## Actions to take
A. In the essay on coordination, why was grabbing a latch so cheap on the BTI 8000? Answer in one to three sentences.
B. Write the next part of the essay on coordination, starting after its final heading.

The way we write data has begun an inexorable change from updating the single copy of some data to adding new versions to a log of changes. Similar to the way accountants only add journal entries, our systems are appending their intention to make changes to a log. This means the data we store is immutable. Being immutable means, it is more easily managed in a distributed environment, avoiding the difficulties of read-modify-write. Also, we can bundle appended log writes into one batched append.
The way we read data has similarly evolved. Immutable data can be unambiguously copied and cached. We grab larger and larger amounts of data, taking advantage of increasing bandwidth hoping to reduce the times we wait for missing information.
The biggest challenge, however, comes from the pain of coordinating with a distant partner. We may lose opportunities to do a lot of work as we sit around with our thumb-in-our-bum waiting to ensure we won’t get tangled up with a distant partner’s concurrent work. What makes coordination so hard?
Latching in My First Programming Job
In 1978, I was 22 years old. I started work at BTI Computer Systems building software for the BTI 8000. It was a SMP (Symmetric Multi-Processor) system with many CPUs accessing the same shared memory. It was not a common architecture at that time.
My friend, Glenn, and I were commissioned to write a database system for this machine. Memory, CPU, and storage were scarce and precious. They required obsessive care to optimize. Whenever we needed to access shared memory, we simply grabbed a semaphore ensuring we didn’t muck up our shared data. After reading some database papers, we started to call these “latches” while the crazy OS people down the hall called them “locks”.
Grabbing a latch was amazingly cheap. We were working on a very slow processor on a 20” x 23” printed circuit board with no cache. This plugged into a 16-slot backplane with other boards containing memory, peripheral access, and the system controller. With a 15MHz system clock, the 12 cycles to access memory could be completed in 750ns. Memory implemented latches. This supported coherent and coordinated access by up to 8 CPUs sharing the bus in the same time as reading or writing memory. Fortunately, the CPUs were so darned slow that we didn’t see contention for the shared bus. It worked pretty well to plug in more CPUs. Old benchmarks showed 5.5X throughput with 7 CPUs on the shared bus. See The BTI 8000 – Homogeneous, general purpose multiprocessing. My first foray into scalable computing!
40+ years ago, it was clear that:
CPU was expensive and precious
Memory was expensive and precious
Storage was expensive and precious
Network was infinitely expensive (as we had no network)
Coordination was close to free!
Our Current Challenges Are Exactly the Opposite of Our Old Ones!

## Listed entries
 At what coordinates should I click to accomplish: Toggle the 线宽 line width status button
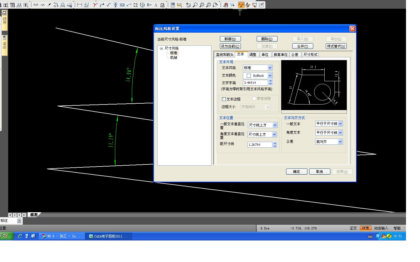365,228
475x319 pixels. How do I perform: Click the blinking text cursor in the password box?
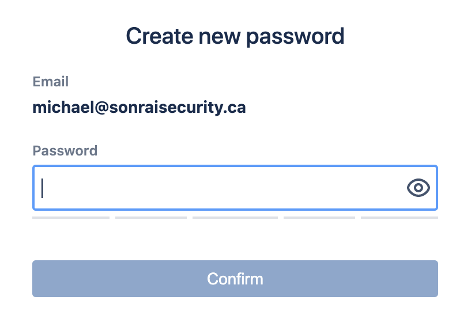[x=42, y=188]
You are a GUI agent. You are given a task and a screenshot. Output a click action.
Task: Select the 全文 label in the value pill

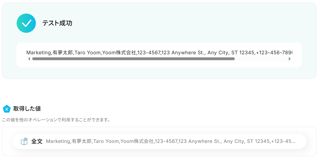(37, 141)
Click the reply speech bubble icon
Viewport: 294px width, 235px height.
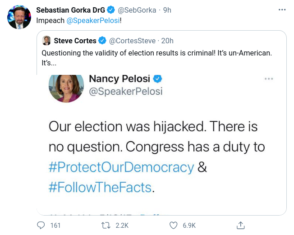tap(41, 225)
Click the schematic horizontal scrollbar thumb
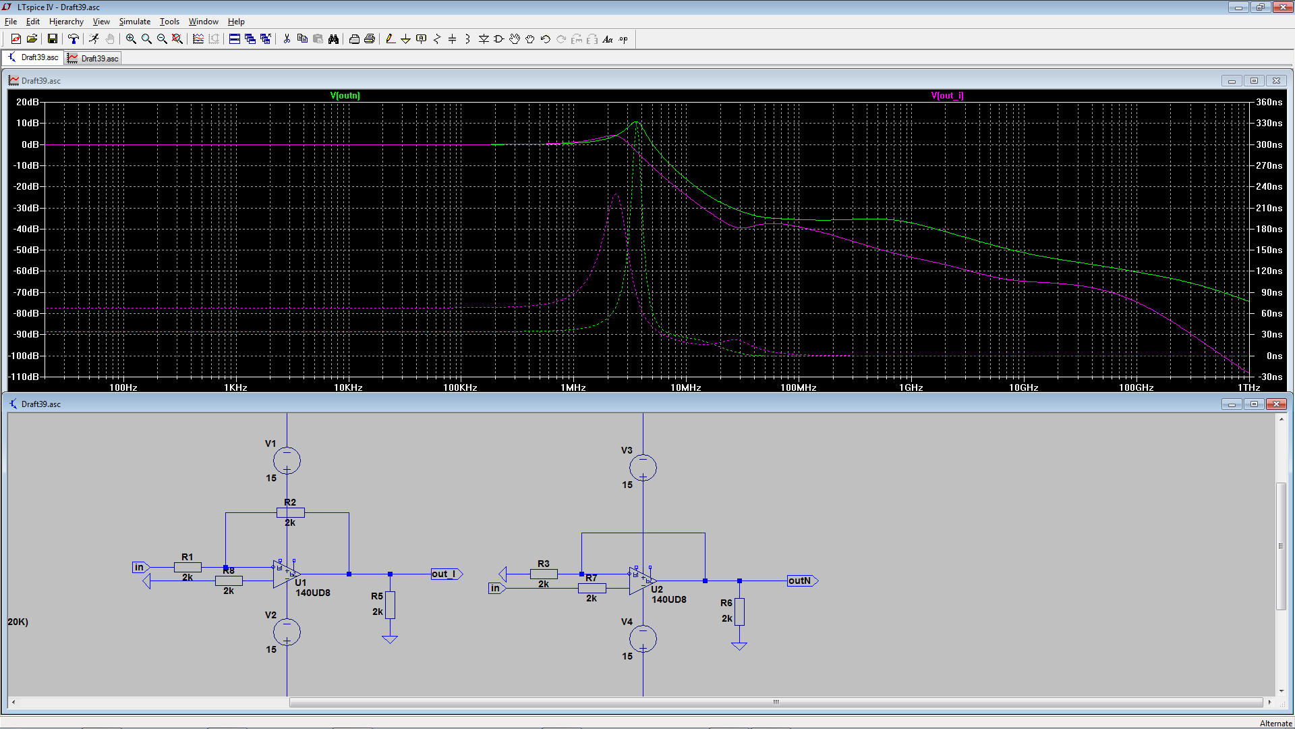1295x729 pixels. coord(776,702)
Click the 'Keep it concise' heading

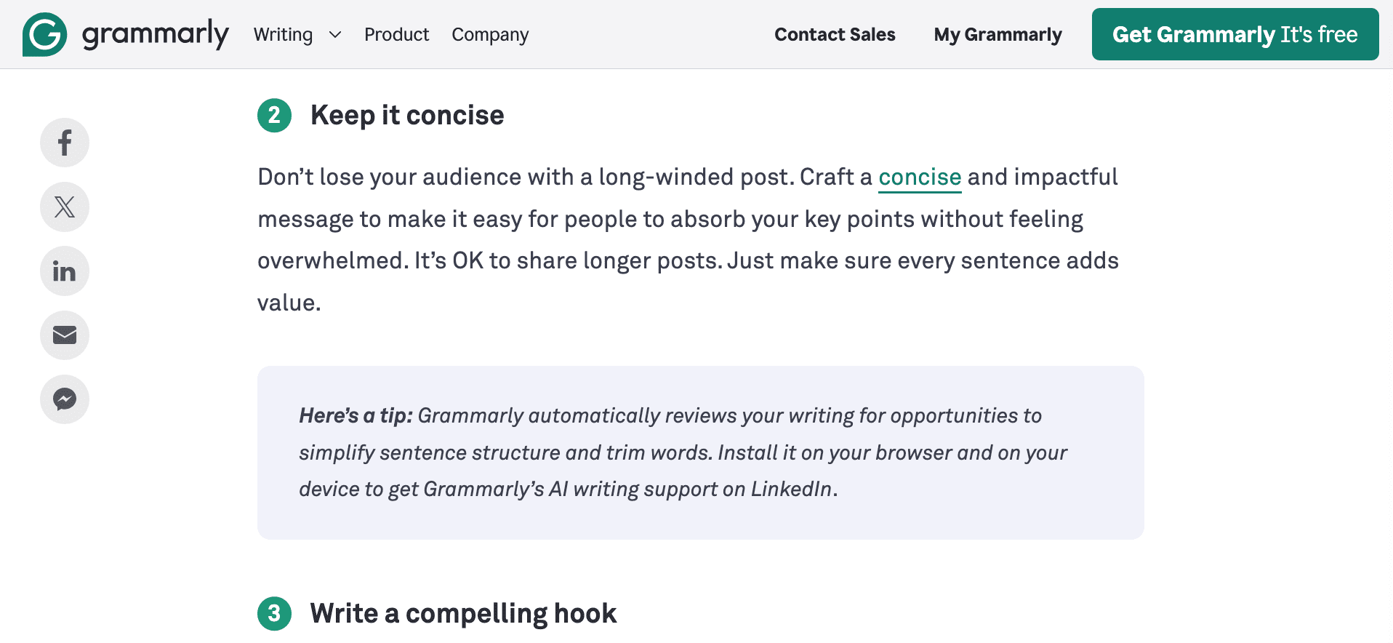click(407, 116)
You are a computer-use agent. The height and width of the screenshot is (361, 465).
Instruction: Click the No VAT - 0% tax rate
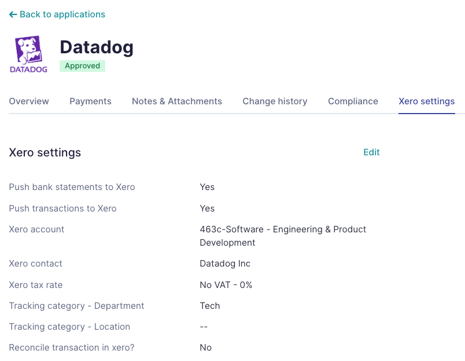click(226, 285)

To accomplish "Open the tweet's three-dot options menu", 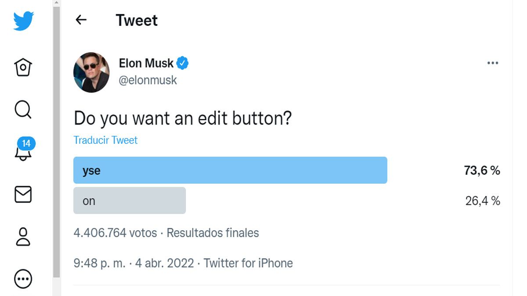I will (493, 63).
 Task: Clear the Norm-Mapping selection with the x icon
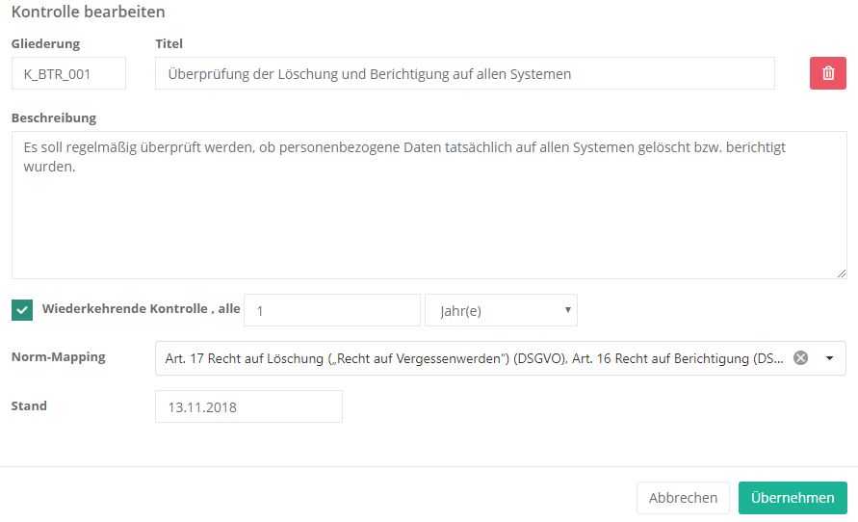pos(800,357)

* * *

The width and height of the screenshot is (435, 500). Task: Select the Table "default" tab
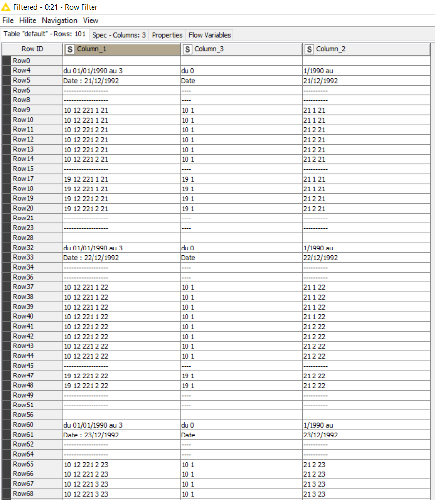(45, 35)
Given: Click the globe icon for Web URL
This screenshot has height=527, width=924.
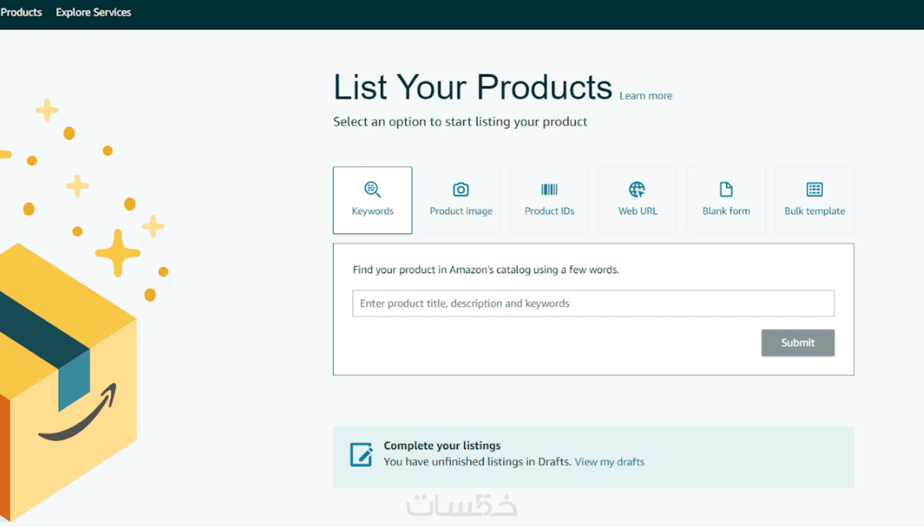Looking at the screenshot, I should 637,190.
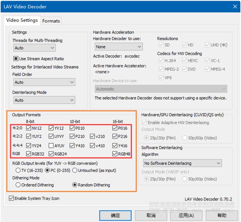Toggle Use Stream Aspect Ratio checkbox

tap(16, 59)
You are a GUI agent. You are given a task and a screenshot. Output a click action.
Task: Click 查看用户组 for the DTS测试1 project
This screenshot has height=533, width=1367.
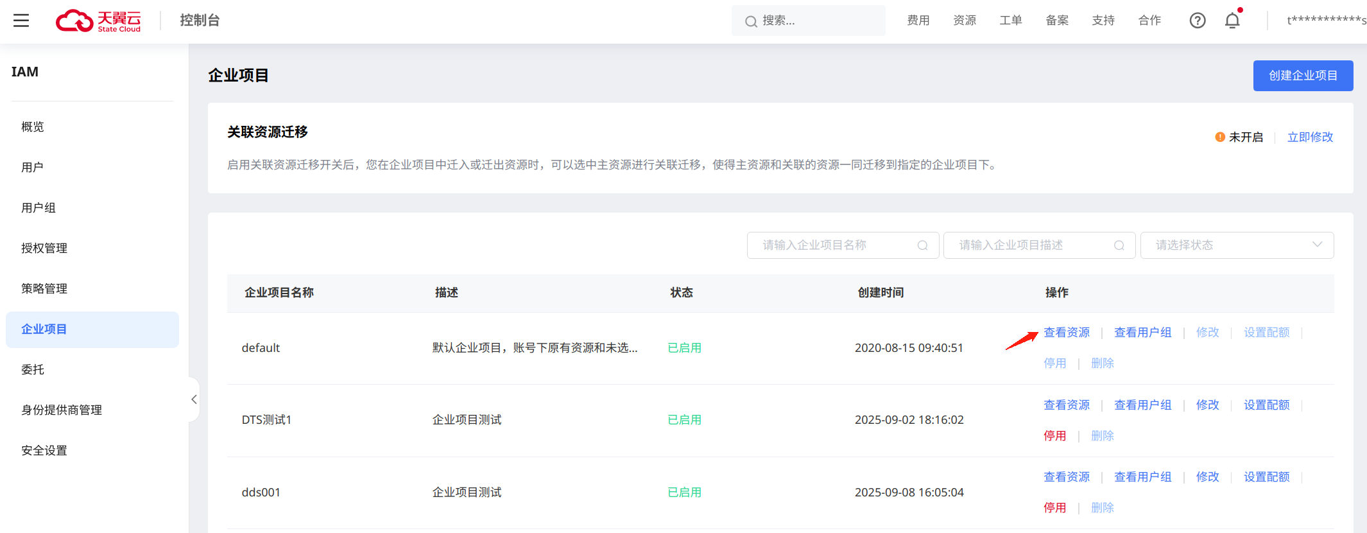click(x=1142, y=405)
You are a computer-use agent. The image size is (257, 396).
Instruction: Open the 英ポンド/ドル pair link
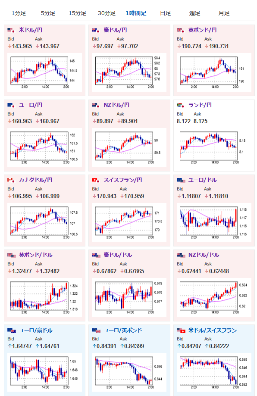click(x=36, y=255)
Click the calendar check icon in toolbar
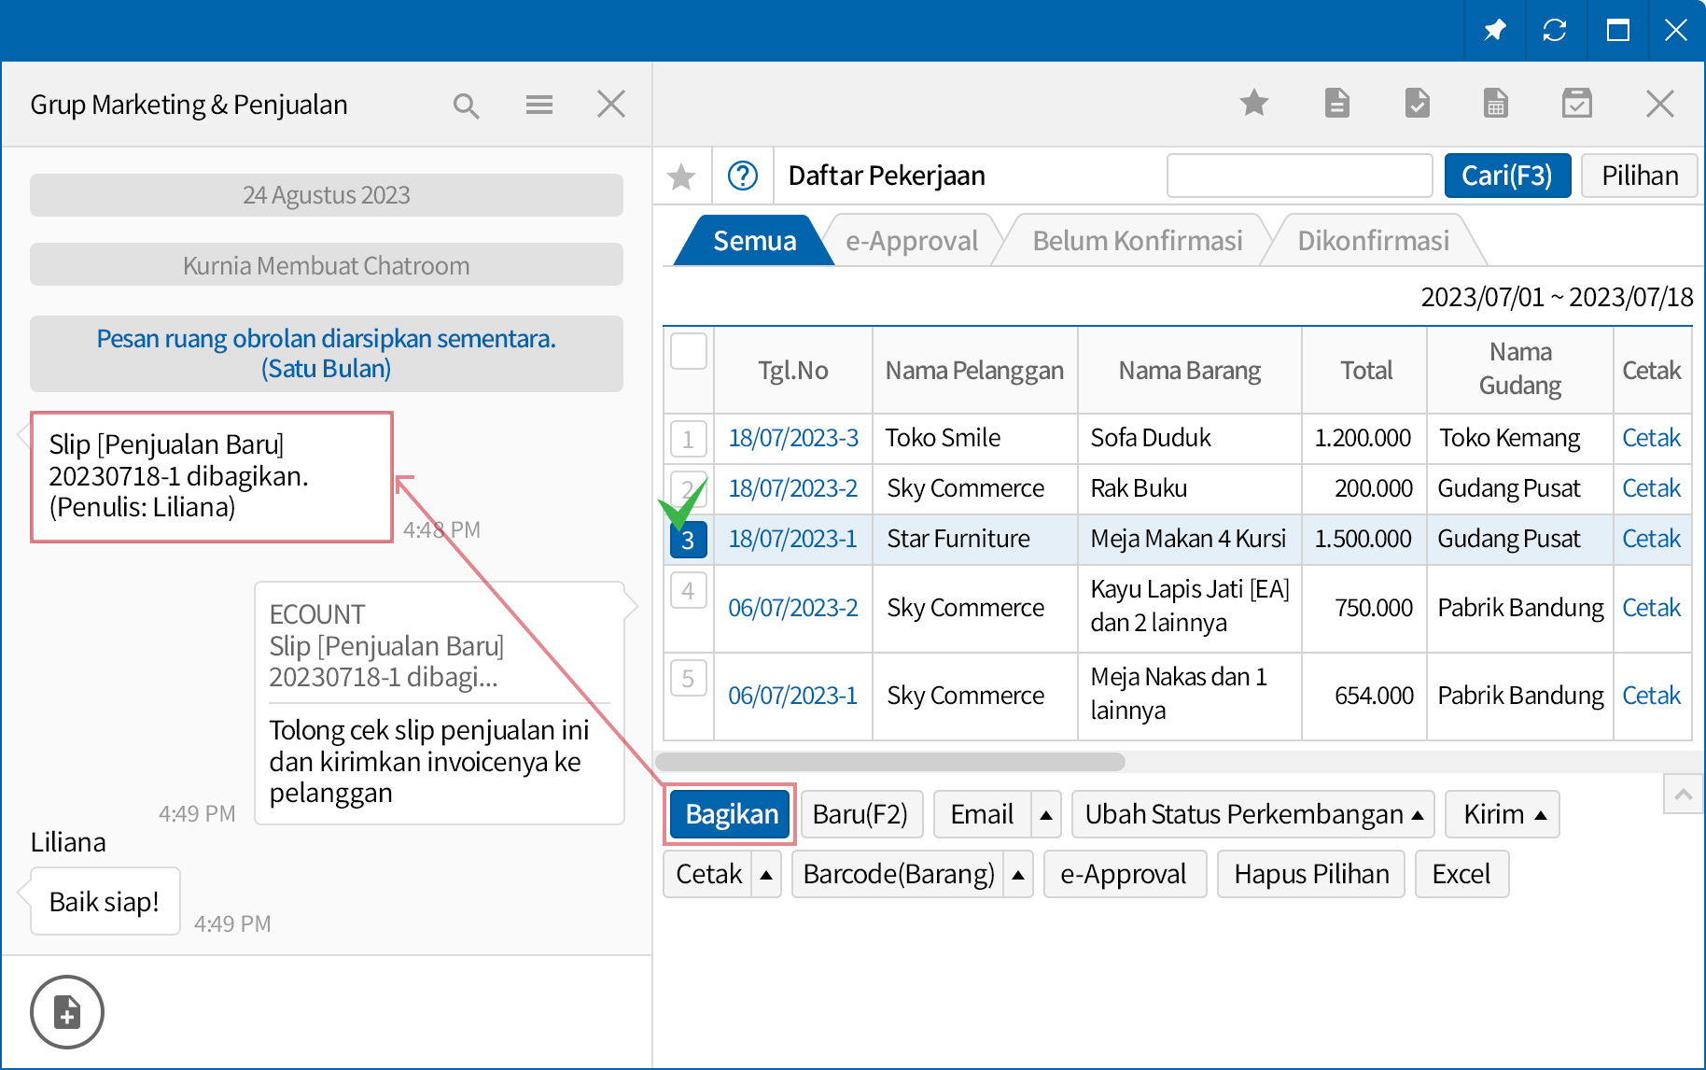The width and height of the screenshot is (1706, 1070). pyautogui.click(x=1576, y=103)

* * *

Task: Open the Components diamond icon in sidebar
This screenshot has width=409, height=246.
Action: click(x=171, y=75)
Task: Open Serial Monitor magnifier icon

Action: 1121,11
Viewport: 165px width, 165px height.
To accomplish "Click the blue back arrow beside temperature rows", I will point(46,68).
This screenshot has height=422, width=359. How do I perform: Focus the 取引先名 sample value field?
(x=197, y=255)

## Answers to the tasks
A. On the BTI 8000, latches were implemented by memory itself. Coordinated access by up to 8 CPUs on the shared bus therefore took the same time as an ordinary memory read or write: 12 cycles, or 750ns at a 15MHz clock. The CPUs were also slow enough that they did not contend for the shared bus.

B.
Unlike the olden days, we continue to get more and more memory, persistent storage
(SSDs and NVMe), network bandwidth, and CPU. Hard disk drive (HDD) storage capacity continues to increase but it is getting colder (e.g., less access bandwidth relative to its capacity).
We have more stuff:
CPU processing and DRAM continue to grow in capacity (and drop in cost) roughly aligned with Moore’s Law (doubling every 2 years). The recent Apple M1 chip has 5nm technology and 16 billion transistors on a single chip! Wow!
SSD and NVMe persistent storage are also tracking Moore’s Law. In data centers, low latency logging is held in replicated storage servers (to tolerate loss of a server). This can be done in 1-10ms (over 3 nodes in a datacenter). Mostly, we use append-only logs to manage latency for durable writes.
Network bandwidth seems to track closely with Gilder’s Law (doubling every 6 months). 400Gb-ethernet is common. 1Tb-ethernet is here. It is typical to see intra-datacenter RPC over TCP in the 100-microsecond range. RDMA (Remote Direct Memory Access) is emerging with much lower latency by eliminating software in the path to move data across servers but it’s not widely used yet.
HDD is rapidly becoming archive storage. While the cost per GB of storage is dropping as the areal density of disks increase, the transfer rate is only rising with the linear density (or the square root of the areal density). Use of HDD is necessarily getting colder and more focused on archival.
With all these wonderful improvements, the amount of time waiting to get to something else has become the bottleneck. Latency is the design point.
Modern CPU chips have upwards of 8-10 complex and sophisticated cores. Some designs have over 100 simpler cores. These numbers continue to increase. They may have over 500 of out-of-order execution buffers usually waiting for memory. If all goes well, they commit 6-8 instructions per cycle. This is an amazing feat that only works when all the memory needed has been supplied. The demise of Dennard Scaling means chips get too hot when we run them faster. We are getting LOTS more circuitry as the transistor geometry shrinks but we can’t run the clocks faster. Consequently, we get a lot more parallel computation, more cores, more threads, and more theoretical max throughput from each socket. This, however, is all dependent on feeding the beast with data.
If the CPU needs a piece of memory and it’s not close by, we lose opportunities to do work. There may be other work to launch on another thread but changing threads takes time.
Let’s attempt to place the cost impact of latency into perspective. Consider the delays incurred as we read data that is not available to the core. The farther away the data resides, the more work opportunity we lose as we read the data.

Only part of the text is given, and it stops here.